Extract only the lines running from the top of the entries to the line that holds "Print (779, 265)". Include that line and omit the pictures.

* Exercise material
************

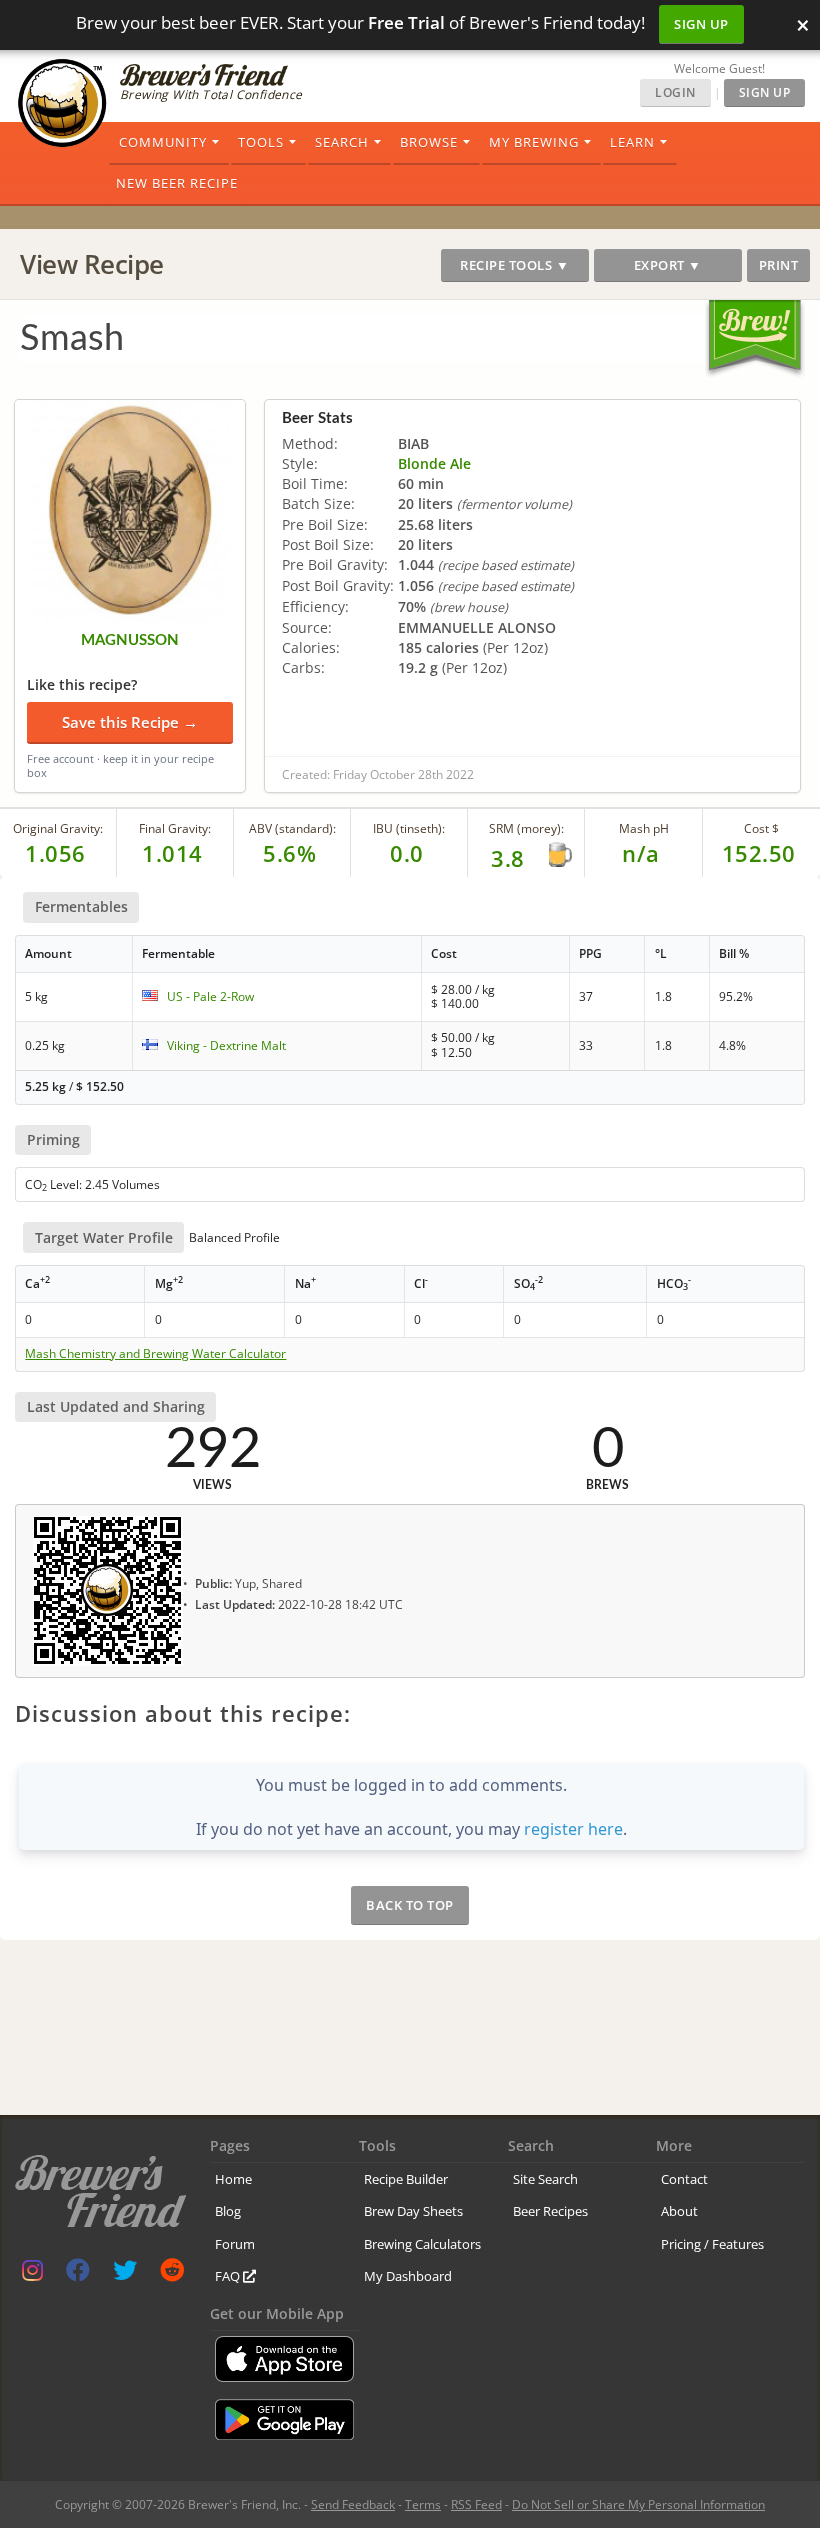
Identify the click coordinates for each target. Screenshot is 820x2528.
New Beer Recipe (177, 183)
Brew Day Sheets (413, 2211)
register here (573, 1829)
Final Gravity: (175, 828)
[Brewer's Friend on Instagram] (32, 2274)
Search (342, 142)
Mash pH (644, 828)
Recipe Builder (406, 2179)
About (679, 2211)
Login (675, 92)
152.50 (759, 853)
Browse (429, 142)
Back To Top (410, 1905)
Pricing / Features (712, 2244)
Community (163, 142)
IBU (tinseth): (409, 828)
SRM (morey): (526, 828)
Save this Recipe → (130, 722)
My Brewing (534, 142)
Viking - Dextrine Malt (226, 1045)
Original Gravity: (58, 828)
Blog (228, 2211)
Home (233, 2179)
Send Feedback (353, 2504)
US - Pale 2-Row (210, 996)
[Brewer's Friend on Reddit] (172, 2274)
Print (779, 265)
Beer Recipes (550, 2211)
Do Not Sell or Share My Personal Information (638, 2504)
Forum (235, 2244)
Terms (423, 2504)
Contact (684, 2179)
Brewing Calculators (422, 2244)
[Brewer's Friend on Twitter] (125, 2274)
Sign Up (701, 24)
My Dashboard (408, 2276)
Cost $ (761, 828)
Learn (632, 142)
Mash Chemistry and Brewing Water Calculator (155, 1354)
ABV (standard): (292, 828)
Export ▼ (668, 265)
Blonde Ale (434, 463)
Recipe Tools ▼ (514, 265)
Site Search (545, 2179)
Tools (261, 142)
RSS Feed (476, 2504)
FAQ (229, 2276)
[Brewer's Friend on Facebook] (78, 2274)
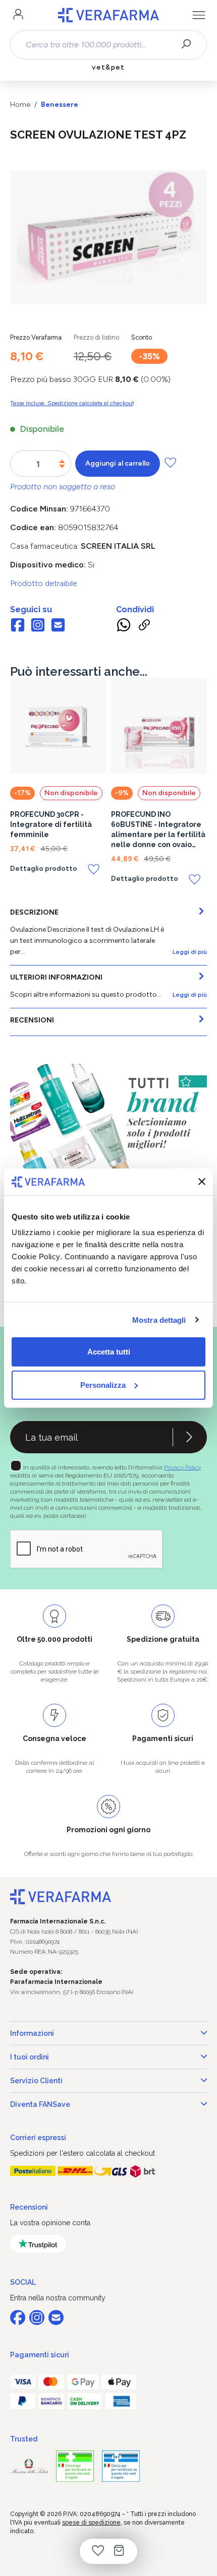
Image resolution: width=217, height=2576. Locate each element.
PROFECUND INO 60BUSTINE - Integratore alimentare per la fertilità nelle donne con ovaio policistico (158, 830)
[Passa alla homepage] (108, 15)
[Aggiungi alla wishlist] (170, 462)
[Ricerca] (189, 44)
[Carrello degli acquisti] (119, 2551)
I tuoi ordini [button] (29, 2057)
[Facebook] (17, 625)
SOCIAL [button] (23, 2282)
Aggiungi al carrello (117, 463)
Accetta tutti (108, 1351)
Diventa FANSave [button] (40, 2104)
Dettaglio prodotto (43, 869)
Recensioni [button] (29, 2207)
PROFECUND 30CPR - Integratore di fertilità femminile (51, 824)
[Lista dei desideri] (98, 2551)
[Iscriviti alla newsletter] (189, 1437)
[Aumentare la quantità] (62, 461)
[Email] (58, 625)
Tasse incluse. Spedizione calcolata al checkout (72, 403)
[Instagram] (37, 625)
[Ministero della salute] (29, 2466)
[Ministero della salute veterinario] (121, 2466)
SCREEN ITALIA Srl (118, 546)
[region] (108, 237)
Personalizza (103, 1384)
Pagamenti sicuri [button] (39, 2355)
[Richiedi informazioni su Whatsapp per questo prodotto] (123, 626)
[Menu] (199, 15)
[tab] (108, 933)
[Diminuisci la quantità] (62, 466)
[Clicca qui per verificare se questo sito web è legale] (75, 2466)
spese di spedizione (91, 2522)
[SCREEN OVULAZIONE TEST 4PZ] (108, 227)
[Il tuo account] (18, 15)
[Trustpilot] (38, 2243)
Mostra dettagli (159, 1319)
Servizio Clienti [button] (36, 2081)
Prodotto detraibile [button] (43, 583)
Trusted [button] (23, 2439)
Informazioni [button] (32, 2033)
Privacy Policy (182, 1467)
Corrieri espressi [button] (38, 2138)
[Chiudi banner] (201, 1181)
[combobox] (99, 44)
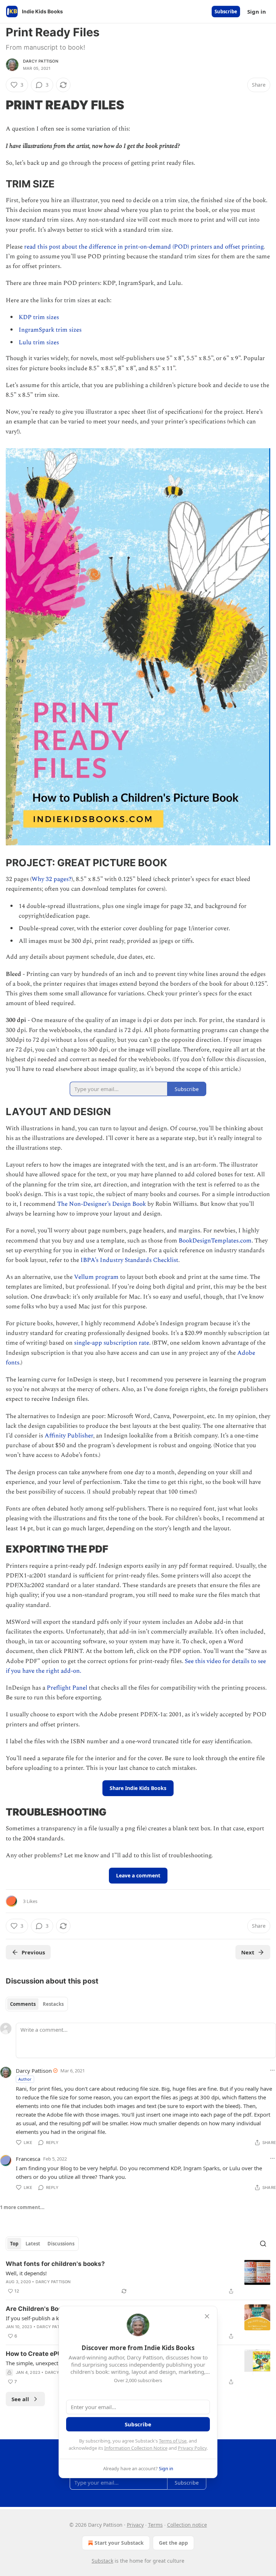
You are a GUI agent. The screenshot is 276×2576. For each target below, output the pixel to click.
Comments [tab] (23, 2004)
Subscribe (226, 11)
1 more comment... (22, 2207)
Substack (102, 2560)
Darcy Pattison (40, 61)
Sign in (256, 11)
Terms (155, 2524)
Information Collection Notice (135, 2448)
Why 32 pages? (52, 879)
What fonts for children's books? (55, 2263)
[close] (207, 2316)
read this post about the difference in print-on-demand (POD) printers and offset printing (143, 246)
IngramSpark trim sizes (50, 330)
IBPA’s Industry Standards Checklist (129, 1260)
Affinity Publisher (69, 1435)
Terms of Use (173, 2441)
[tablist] (37, 2004)
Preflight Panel (67, 1688)
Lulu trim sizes (39, 342)
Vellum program (96, 1277)
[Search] (263, 2243)
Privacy (135, 2524)
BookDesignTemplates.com (215, 1240)
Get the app (173, 2542)
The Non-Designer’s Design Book (101, 1204)
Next (247, 1952)
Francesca (28, 2158)
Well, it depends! (26, 2273)
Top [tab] (14, 2243)
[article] (138, 2277)
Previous (33, 1952)
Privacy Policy (192, 2448)
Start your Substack (119, 2542)
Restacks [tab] (53, 2004)
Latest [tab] (33, 2243)
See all (20, 2399)
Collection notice (187, 2524)
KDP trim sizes (39, 317)
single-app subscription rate (111, 1343)
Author (25, 2079)
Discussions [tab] (60, 2243)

************

* Task answer
Identify the click coordinates for each target. Screenshot is 820x2528.
New Beer Recipe (177, 183)
Brew Day Sheets (413, 2211)
register here (573, 1829)
Final Gravity: (175, 828)
[Brewer's Friend on Instagram] (32, 2274)
Search (342, 142)
Mash pH (644, 828)
Recipe Builder (406, 2179)
About (679, 2211)
Login (675, 92)
152.50 (759, 853)
Browse (429, 142)
Back To Top (410, 1905)
Pricing / Features (712, 2244)
Community (163, 142)
IBU (tinseth): (409, 828)
SRM (morey): (526, 828)
Save this Recipe → (130, 722)
My Brewing (534, 142)
Viking - Dextrine Malt (226, 1045)
Original Gravity: (58, 828)
Blog (228, 2211)
Home (233, 2179)
Send Feedback (353, 2504)
US - Pale 2-Row (210, 996)
[Brewer's Friend on Reddit] (172, 2274)
Print (779, 265)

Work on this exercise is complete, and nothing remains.